Pada pelaksanaan UNFCCC COP16 di Cancun, Meksiko, Desember 2010 lalu, topik mengenai loss and damage menghangat dan menyeruak ke permukaan. Apa itu loss and damage dan bagaimana kedua hal tersebut dipengaruhi oleh perubahan iklim? Apa dampaknya bagi masyarakat luas, terutama penduduk di Indonesia?
Perubahan iklim memang sebuah keniscayaan: tak serta merta terasa, namun ada, dan tak bisa kita hindari. Aktivitas manusia yang tak ramah lingkungan dituding menjadi penyebab utama dari perubahan iklim, seperti pembakaran hutan dan pengelolaan sampah yang tak terorganisir dengan baik.
Sementara menurut Prasad dkk. (2009), dampak krusial dari perubahan iklim sendiri dapat dikelompokkan dalam tiga kategori, yakni:
Dampak terhadap lingkungan, termasuk di dalamnya perubahan di pesisir dan sistem kelautan, kehutanan, serta biodiversitas;
Dampak terhadap ekonomi, yang merupakan ancaman bagi ketersediaan air bersih, pertanian, perikanan, disrupsi pada pariwisata, serta pertahanan energi;
Dampak terhadap kehidupan sosial, mencakup perpindahan penduduk, hilangnya mata pencaharian, hingga permasalahan kesehatan.

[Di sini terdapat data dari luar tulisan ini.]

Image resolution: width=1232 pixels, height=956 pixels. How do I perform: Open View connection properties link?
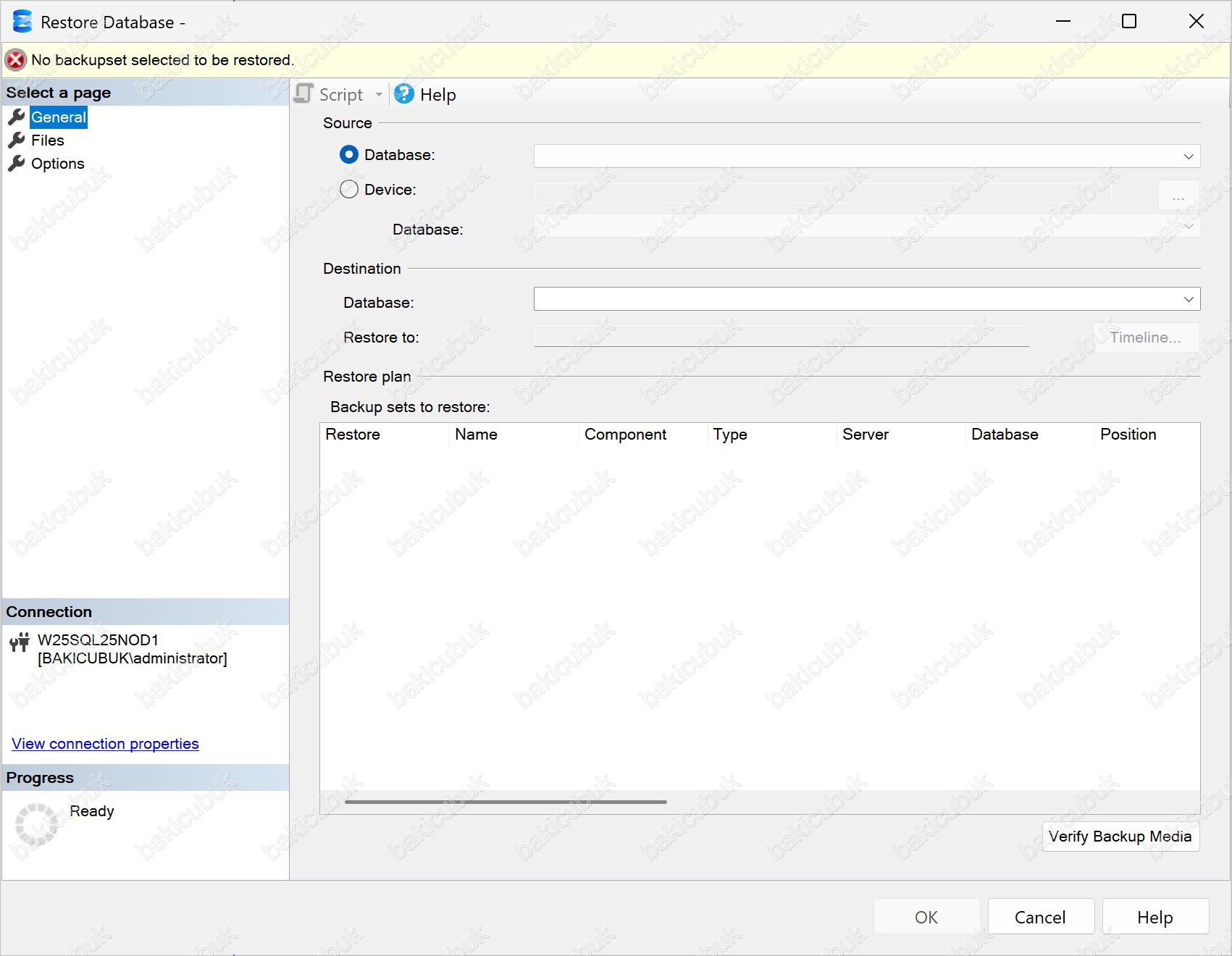tap(105, 744)
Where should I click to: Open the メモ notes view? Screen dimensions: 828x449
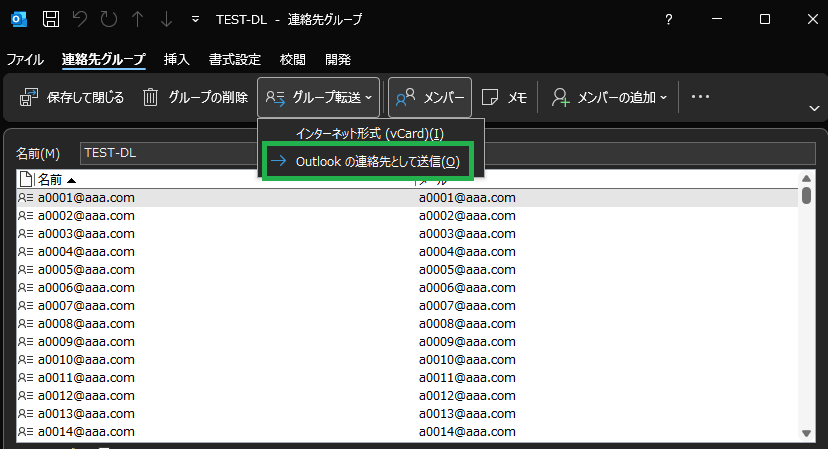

Dampak-dampak tersebut disinyalir akan paling mempengaruhi kehidupan masyarakat miskin di perkotaan dan sekitarnya, seperti termasuk juga pemukiman kumuh di bibir pantai.
Salah satu dampak pemanasan global lain ternyata tak berhenti pada fakta mencairnya es di kutub melainkan berlanjut hingga kenaikan permukaan air laut yang signifikan, bahkan diperkirakan mencapai 0.09-0.88 meter dalam satu abad mendatang menurut Special Report on Emissions Scenario(SRES), dan fakta ini tentu mengancam kehidupan umat manusia, terutama mereka yang tinggal di pulau-pulau kecil maupun pesisir.
Isu ini sangat vital bagi masyarakat Indonesia, mengingat Indonesia adalah negara kepulauan terbesar di dunia dan memiliki garis pantai terpanjang kedua di dunia. Menurut Pusat Penelitian dan Pengembangan Sumber Daya Laut dan Pesisir Kementerian Kelautan dan Perikanan di tahun 2014, rata-rata kenaikan muka laut di Indonesia sebesar 0,73 - 0,76 cm per tahun.
Kehilangan rumah dan mata pencaharian penduduk hingga tenggelamnya pulau-pulau kecil, hanyalah sedikit bentuk dari loss and damage dari bencana akibat perubahan iklim yang sebetulnya bisa kita minimalisir.Â
Beberapa bencana lingkungan lain yang bisa menyebabkan loss and damage di antaranya adalah rusaknya terumbu karang dan biota laut yang mengakibatkan perubahan pada habitat laut hingga pola perikanan bagi masyarakat pesisir, kebakaran hutan akibat kekeringan yang menyebabkan spesies tertentu kehilangan habitat alaminya, dan bahkan rusaknya lahan pertanian yang menyebabkan penurunan hasil pertanian, baik secara kualitas maupun kuantitas.
Menurut Munasinghe & Swart (2005), adaptasi, peningkatan kewaspadaan, dan tindakan mitigasi merupakan beberapa contoh aksi nyata yang mendukung beragam pengembangan sistem keberlanjutan, sementara sistem-sistem keberlanjutan ini sendiri nantinya dapat membantu menekan dampak dari laju perubahan iklim.
Belajar dari pengalaman negara-negara di Afrika, dimana penduduknya terancam bencana kelaparan dan beberapa terpaksa bermigrasi akibat kekeringan yang terus meluas, Indonesia harus senantiasa aktif menginisiasi beragam langkah pendataan, penggunaan teknologi, partisipasi pendanaan, hingga edukasi dan sosialisasi mengenai loss and damage untuk meningkatkan kapabilitas masyarakat, sebagai upaya untuk meminimalisir situasi pasca bencana akibat perubahan iklim.
Mungkin mengubah dunia adalah sebuah gagasan yang terlalu muluk dan utopis, lalu mengapa tidak memulai dengan mengubah diri kita sendiri? Terkadang, justru inisiatif itulah yang paling diperlukan untuk Bumi ini dapat menjadi rumah yang nyaman untuk ditinggali, oleh semua makhluk hidup, tanpa terkecuali.